In the future, flexible biogas plants will be needed that adapt their electricity generation to demand. The EEG determines goals for the increase of renewable energy sources until 2050. Scenarios of those future energy systems show high shares of biomass and volatile wind and solar energy in electricity generation. Dynamic simulations of these scenarios show that thermal power plants including biomass plants will operate with reduced full load hours adapted to the volatile power generation for efficient load covering [5]. Therefore, it is assumed that biogas plants with continuous biogas production and over-sized power units and gas storage will be operated flexibly, according to supply and demand.
Biogas is more valuable if it is used to generate electricity at times when the market needs it. In 2012, the mean German EPEX base load price was 42.60 € MWh−1 and the mean peak load price was 48.51 € MWh−1 [6]. If a biogas plant was able to produce the same electric energy in half the time, from 8:00 am to 8:00 pm instead of over a 24 h period, the electricity would be worth an extra 5.91 € MWh−1. This mean difference between daily base and peak load prices has been declined from 7.97 € MWh−1 in 2009 to 6.47 € MWh−1 in 2010 and 6 € MWh−1 in 2011.
The EEG added new options of biogas electricity payments in order to prepare biogas plants to future requirements. Since 2012, the EEG has introduced premiums to make biogas plants participate at electricity markets (market premium) and invest in plant upgrades for flexible power generation (flexibility premium). The market premium compensates for the difference between the feed-in tariff and the base load market price. The flexibility premium is a defined payment for the excess power unit capacity of a biogas plant if the plant participates in electricity markets [1]. It is assumed that the excess capacity is used efficiently to generate more market revenues than would be obtained at the base load price. Therefore, the technical ability to produce electricity flexibly is paid for with additional market revenues and the flexibility premium.

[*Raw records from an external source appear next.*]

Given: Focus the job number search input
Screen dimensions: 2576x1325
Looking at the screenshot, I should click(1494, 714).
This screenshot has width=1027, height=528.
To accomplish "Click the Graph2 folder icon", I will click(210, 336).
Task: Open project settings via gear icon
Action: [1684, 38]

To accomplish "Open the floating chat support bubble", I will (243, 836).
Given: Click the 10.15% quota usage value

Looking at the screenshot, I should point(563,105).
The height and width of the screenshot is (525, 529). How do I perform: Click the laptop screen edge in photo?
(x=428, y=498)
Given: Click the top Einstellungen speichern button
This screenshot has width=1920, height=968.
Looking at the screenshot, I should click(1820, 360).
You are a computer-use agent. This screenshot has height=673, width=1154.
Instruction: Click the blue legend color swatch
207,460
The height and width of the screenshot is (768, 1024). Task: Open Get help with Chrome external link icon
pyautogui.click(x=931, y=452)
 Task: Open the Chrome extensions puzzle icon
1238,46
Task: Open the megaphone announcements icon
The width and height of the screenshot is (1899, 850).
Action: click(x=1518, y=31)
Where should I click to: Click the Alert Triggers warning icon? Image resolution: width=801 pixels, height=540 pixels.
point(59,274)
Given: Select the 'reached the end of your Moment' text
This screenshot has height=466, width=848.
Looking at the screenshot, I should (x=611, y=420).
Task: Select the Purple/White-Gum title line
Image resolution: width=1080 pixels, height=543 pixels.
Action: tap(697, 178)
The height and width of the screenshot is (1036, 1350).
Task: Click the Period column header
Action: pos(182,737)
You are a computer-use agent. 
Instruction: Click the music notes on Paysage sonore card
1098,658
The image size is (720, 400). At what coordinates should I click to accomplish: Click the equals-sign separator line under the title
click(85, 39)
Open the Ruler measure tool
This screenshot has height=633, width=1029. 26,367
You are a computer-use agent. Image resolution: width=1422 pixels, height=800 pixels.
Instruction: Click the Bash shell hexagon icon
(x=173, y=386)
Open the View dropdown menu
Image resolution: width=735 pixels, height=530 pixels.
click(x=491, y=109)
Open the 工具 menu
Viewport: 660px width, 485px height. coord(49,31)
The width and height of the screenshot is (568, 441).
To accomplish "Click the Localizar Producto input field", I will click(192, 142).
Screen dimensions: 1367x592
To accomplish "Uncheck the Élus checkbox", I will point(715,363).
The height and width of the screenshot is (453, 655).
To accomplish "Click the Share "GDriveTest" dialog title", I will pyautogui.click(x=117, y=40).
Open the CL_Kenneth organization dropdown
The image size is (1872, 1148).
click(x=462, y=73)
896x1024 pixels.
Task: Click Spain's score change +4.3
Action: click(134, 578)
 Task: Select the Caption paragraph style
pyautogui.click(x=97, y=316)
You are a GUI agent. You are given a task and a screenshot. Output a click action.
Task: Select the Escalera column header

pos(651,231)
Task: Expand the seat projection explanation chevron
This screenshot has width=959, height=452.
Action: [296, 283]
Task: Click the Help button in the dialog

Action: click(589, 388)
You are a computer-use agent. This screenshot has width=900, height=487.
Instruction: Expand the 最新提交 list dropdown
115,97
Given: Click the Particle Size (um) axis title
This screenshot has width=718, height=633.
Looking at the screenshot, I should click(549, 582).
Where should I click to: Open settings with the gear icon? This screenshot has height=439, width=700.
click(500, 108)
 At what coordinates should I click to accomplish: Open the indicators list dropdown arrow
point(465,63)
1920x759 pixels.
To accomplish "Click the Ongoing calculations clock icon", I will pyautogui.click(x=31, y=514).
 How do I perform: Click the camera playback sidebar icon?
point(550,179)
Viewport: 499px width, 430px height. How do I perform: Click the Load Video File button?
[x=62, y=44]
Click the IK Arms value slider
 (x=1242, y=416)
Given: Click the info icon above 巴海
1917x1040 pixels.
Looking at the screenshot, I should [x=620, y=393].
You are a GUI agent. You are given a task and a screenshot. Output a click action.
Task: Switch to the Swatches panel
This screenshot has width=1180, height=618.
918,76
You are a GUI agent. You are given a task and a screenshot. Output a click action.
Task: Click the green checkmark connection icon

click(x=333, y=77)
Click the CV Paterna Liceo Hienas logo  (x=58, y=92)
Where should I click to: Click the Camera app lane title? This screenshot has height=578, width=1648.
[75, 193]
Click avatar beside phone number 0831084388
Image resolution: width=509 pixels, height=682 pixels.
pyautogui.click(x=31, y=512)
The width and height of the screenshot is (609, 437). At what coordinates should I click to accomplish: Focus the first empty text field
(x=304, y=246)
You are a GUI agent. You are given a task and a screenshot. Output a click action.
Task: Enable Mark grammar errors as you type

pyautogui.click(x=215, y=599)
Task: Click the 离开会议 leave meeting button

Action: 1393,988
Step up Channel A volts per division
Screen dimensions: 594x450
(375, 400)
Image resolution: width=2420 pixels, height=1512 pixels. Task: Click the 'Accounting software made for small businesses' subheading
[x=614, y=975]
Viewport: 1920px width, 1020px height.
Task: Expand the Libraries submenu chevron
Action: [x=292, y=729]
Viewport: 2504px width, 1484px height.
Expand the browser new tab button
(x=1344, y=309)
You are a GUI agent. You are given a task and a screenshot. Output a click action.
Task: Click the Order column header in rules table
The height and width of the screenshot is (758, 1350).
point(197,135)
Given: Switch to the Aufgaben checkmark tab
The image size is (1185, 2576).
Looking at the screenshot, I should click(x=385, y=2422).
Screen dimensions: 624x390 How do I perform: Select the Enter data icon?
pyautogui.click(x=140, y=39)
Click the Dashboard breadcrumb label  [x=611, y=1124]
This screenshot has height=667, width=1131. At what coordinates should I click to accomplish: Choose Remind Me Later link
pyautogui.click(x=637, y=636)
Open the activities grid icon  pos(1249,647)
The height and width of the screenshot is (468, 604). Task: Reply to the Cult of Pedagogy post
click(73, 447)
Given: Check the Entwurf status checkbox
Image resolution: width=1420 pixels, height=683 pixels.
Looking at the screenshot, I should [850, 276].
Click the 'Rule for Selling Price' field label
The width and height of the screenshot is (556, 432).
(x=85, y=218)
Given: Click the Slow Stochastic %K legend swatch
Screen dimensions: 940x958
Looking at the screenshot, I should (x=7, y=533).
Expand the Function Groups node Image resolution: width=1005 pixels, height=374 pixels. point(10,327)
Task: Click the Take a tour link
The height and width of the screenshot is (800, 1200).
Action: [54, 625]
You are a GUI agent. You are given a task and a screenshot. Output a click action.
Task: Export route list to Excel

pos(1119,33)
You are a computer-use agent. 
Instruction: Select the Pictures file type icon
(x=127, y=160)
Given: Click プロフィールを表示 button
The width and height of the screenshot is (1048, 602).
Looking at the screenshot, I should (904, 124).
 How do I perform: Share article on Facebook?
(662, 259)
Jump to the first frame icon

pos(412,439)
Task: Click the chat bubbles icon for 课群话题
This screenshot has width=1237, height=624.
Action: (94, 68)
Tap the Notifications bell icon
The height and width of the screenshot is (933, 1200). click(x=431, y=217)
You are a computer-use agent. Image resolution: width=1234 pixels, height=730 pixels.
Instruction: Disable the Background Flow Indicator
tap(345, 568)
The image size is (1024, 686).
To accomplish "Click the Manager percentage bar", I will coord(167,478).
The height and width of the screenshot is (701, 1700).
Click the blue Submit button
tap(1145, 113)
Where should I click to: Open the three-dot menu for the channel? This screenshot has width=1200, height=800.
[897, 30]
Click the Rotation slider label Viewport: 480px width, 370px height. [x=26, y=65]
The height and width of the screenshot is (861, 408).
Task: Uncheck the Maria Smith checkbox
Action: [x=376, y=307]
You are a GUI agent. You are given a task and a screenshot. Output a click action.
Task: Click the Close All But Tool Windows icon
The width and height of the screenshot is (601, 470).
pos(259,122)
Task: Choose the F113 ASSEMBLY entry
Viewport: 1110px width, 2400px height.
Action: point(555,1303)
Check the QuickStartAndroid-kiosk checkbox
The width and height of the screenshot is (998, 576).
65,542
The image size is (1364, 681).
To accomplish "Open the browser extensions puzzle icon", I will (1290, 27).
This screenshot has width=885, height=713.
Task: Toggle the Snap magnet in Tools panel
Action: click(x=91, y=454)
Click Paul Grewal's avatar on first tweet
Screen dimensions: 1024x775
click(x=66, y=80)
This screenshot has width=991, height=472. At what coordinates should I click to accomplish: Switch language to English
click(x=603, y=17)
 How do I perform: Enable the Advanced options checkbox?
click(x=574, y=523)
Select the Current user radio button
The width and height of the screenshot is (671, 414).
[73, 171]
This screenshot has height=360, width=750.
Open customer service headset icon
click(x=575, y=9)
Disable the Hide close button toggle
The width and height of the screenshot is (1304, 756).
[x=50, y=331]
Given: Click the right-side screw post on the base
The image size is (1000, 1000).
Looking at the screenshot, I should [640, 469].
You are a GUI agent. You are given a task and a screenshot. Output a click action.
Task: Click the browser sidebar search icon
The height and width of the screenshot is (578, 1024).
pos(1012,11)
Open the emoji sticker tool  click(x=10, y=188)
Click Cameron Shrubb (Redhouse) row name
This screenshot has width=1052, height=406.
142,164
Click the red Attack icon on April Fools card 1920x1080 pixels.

Electricity spot markets for Germany are organized by EPEX SPOT SE, where a single day-ahead auction at 12:00 CET determines a single market clearing price for each hourly contract. In addition, there is a continuous trade of contracts for each hour, and for every quarter hour. The continuous trade of contracts for the next day starts after the day-ahead auction (15:00 CET and 16:00 CET, respectively) and ends 45 min before contract settlement [7].
In addition to the electricity markets, there are markets that organize frequency control. The German transmission system operators (TSO) organize a common auction market to procure control reserve that is entered into force by Ref. [8] for primary control reserve, [9] for secondary control reserve and [10] for tertiary control reserve. The purchased control reserve capacity must be held available by the vendors and is activated by calls from the TSO in order to regulate system frequency. A survey of the primary, secondary and tertiary control reserve products is contained in Table 1. The merit order auction determines the marginal bid which is needed to meet demand. The payment of accepted bids is the capacity price of each bid [8], [9], [10]. Secondary and tertiary reserve contracts contain also an energy price for activated reserves which is not considered at the auction [9], [10].
Biogas plants share many characteristics with natural gas combined heat and power plants (CHP) as both use internal combustion engines or gas turbines. Therefore, our optimization approach is based on work done showing how a CHP can be scheduled for optimal market participation.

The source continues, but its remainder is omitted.